- [Aim of the task]
Output the first line below and each one after it, exactly, up to and including the line holding "2174x1630 pixels.". Pictures should not be copied.

+---+

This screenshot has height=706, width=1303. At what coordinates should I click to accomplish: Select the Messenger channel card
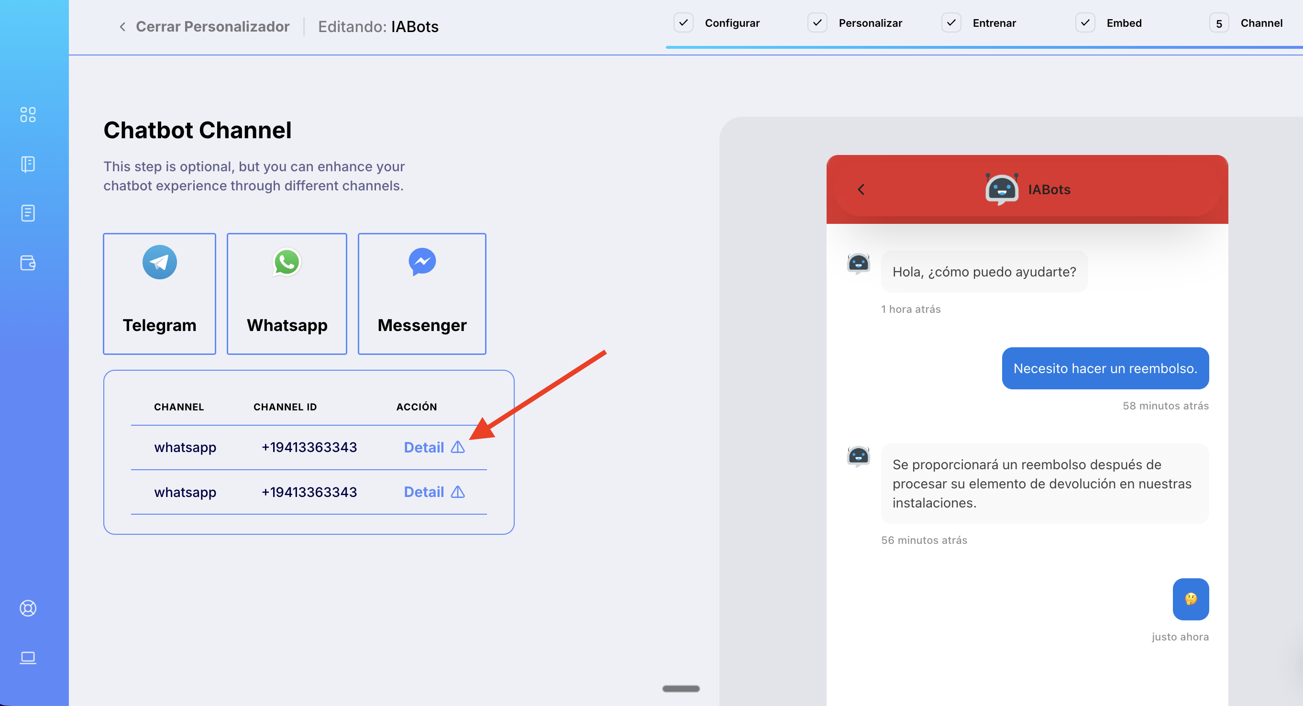(422, 293)
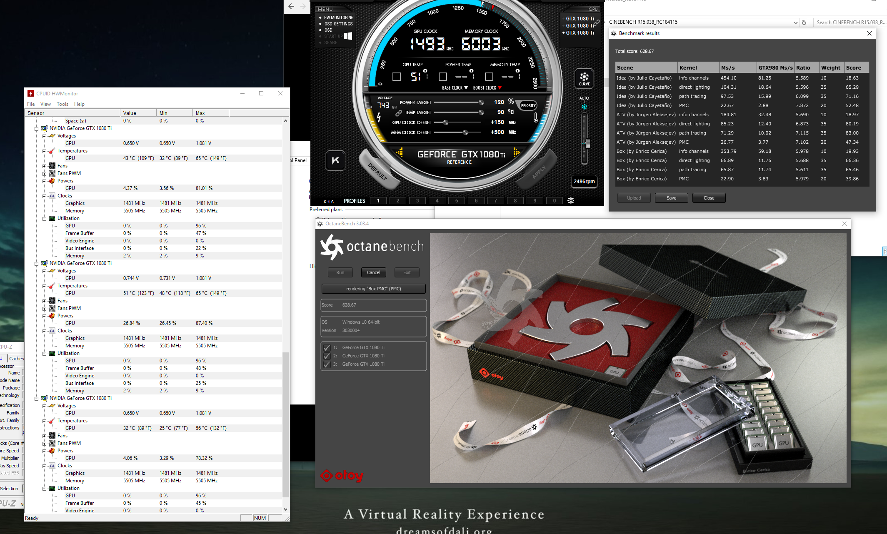The width and height of the screenshot is (887, 534).
Task: Collapse first NVIDIA GeForce GTX 1080 Ti node
Action: coord(37,129)
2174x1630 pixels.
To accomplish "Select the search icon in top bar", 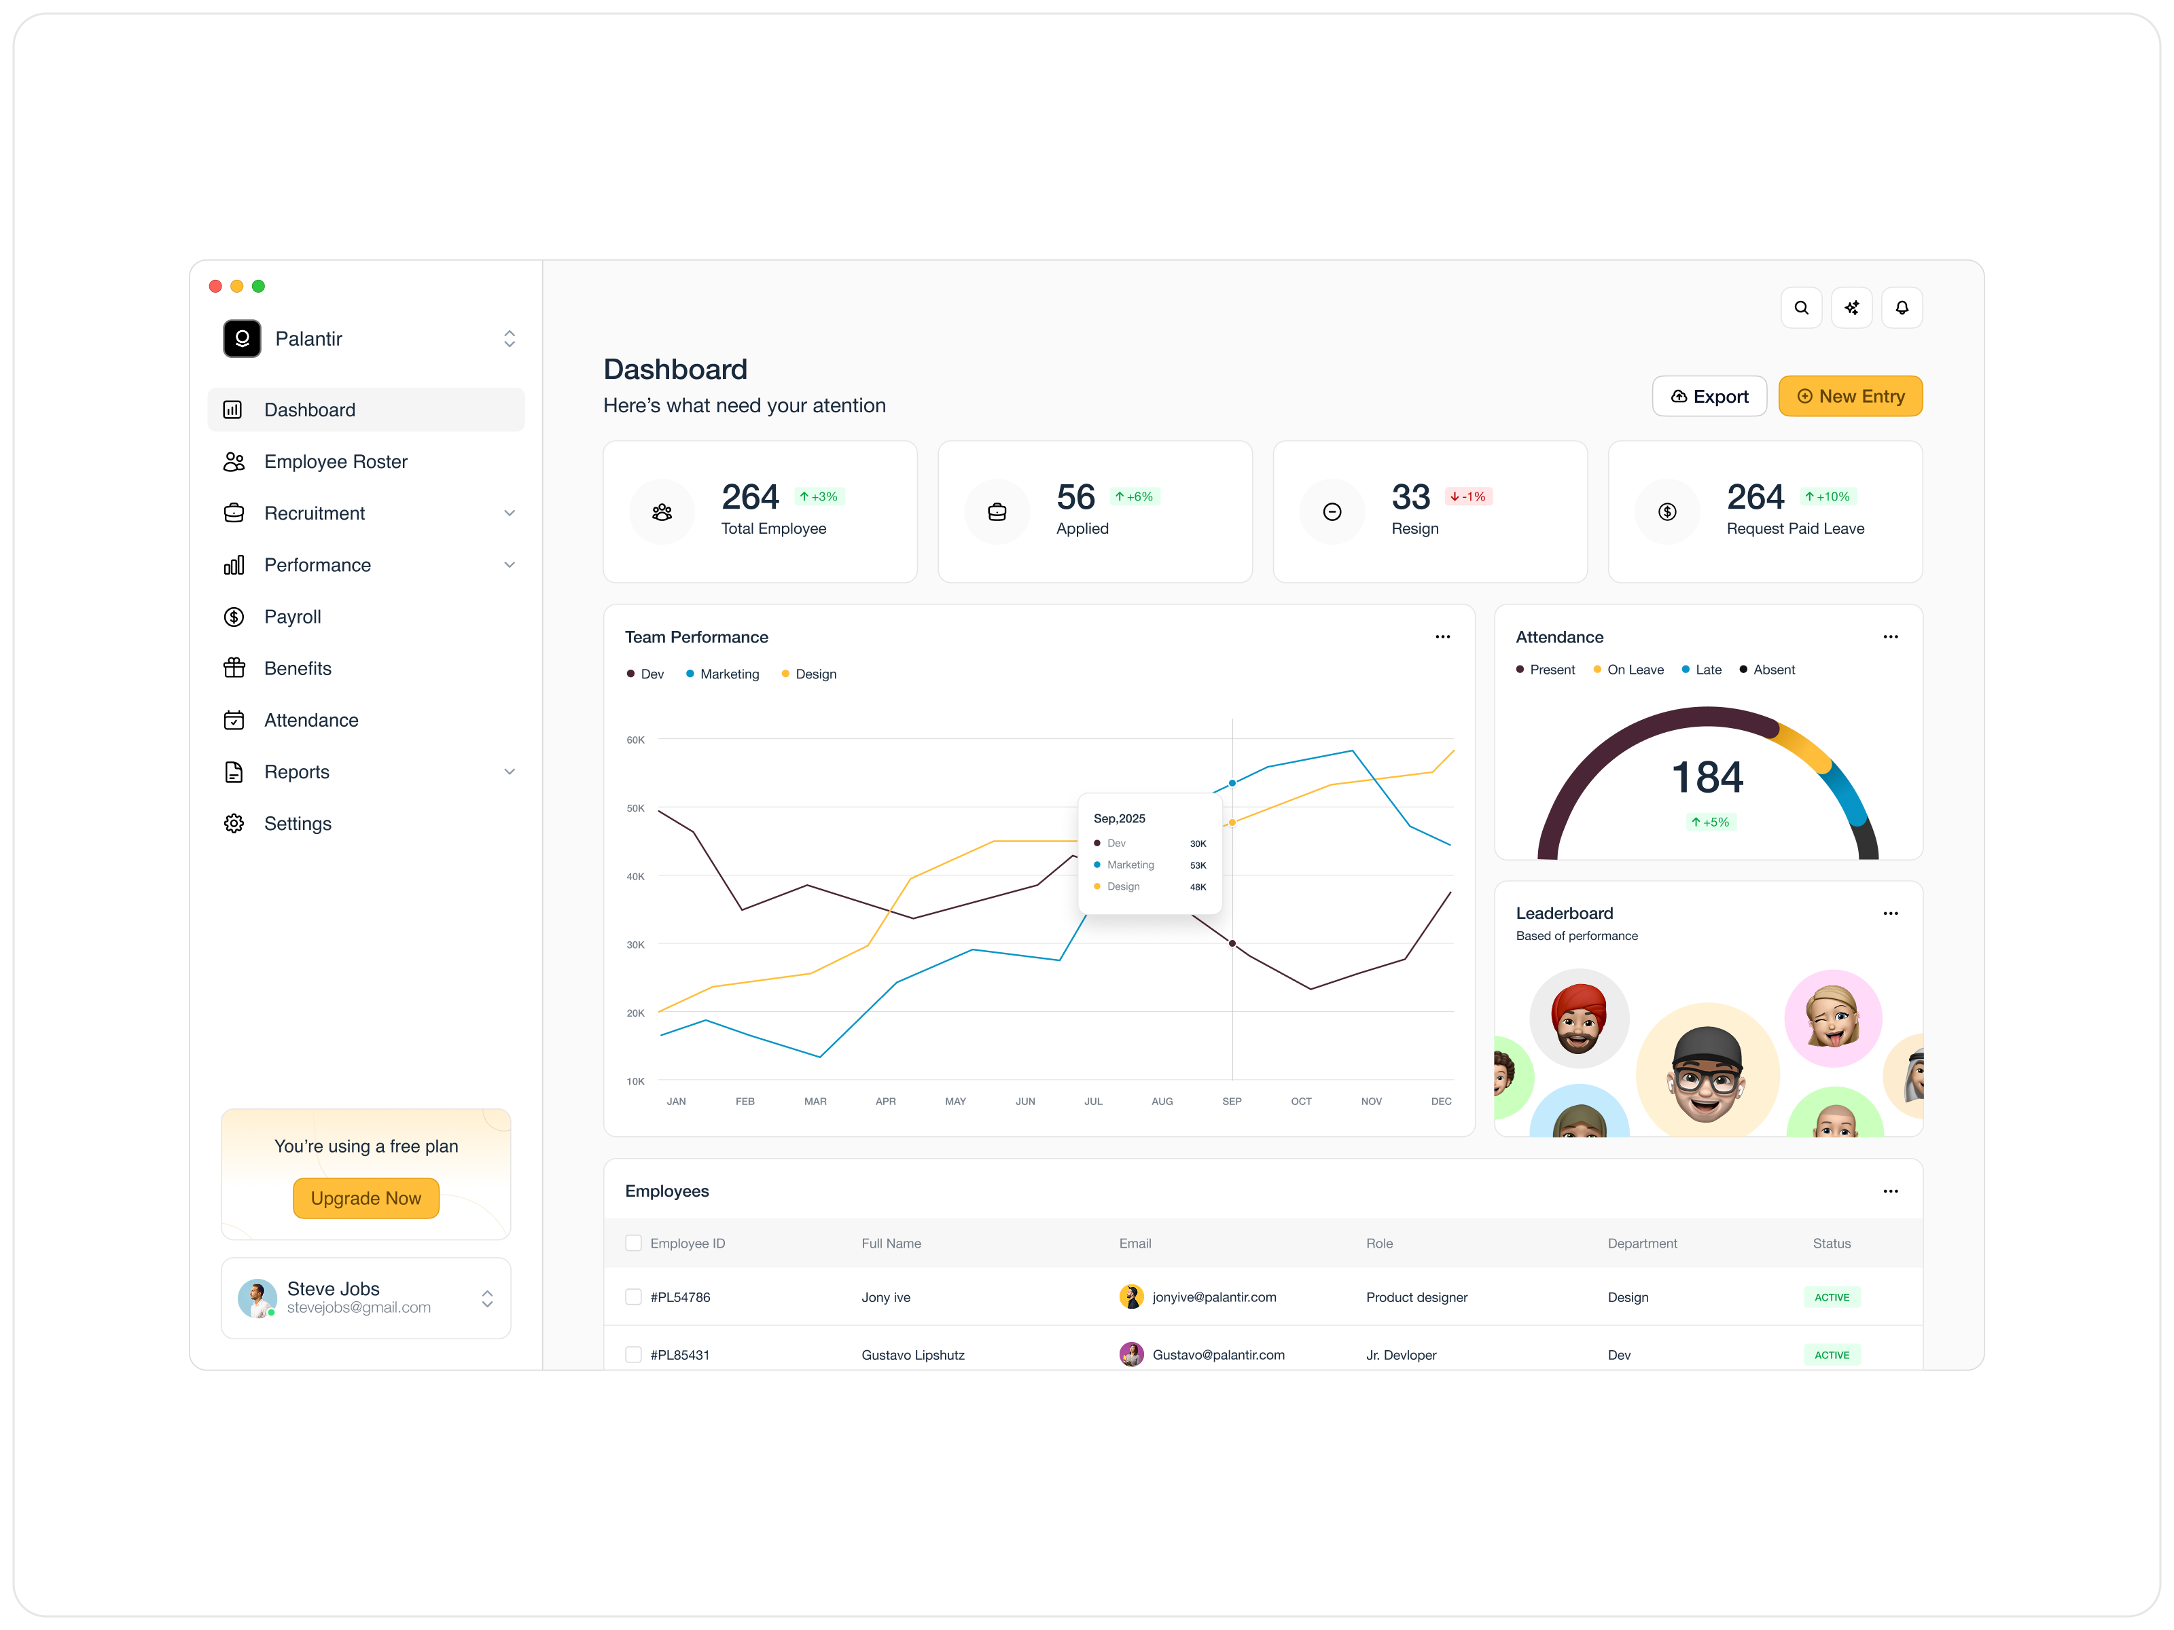I will 1802,308.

+---+

- [Solution to this task]
This screenshot has height=706, width=1303. At what coordinates should I click to accomplish: Select the Messenger channel card
(422, 293)
The width and height of the screenshot is (887, 534).
Task: Collapse first NVIDIA GeForce GTX 1080 Ti node
Action: coord(37,129)
2174x1630 pixels.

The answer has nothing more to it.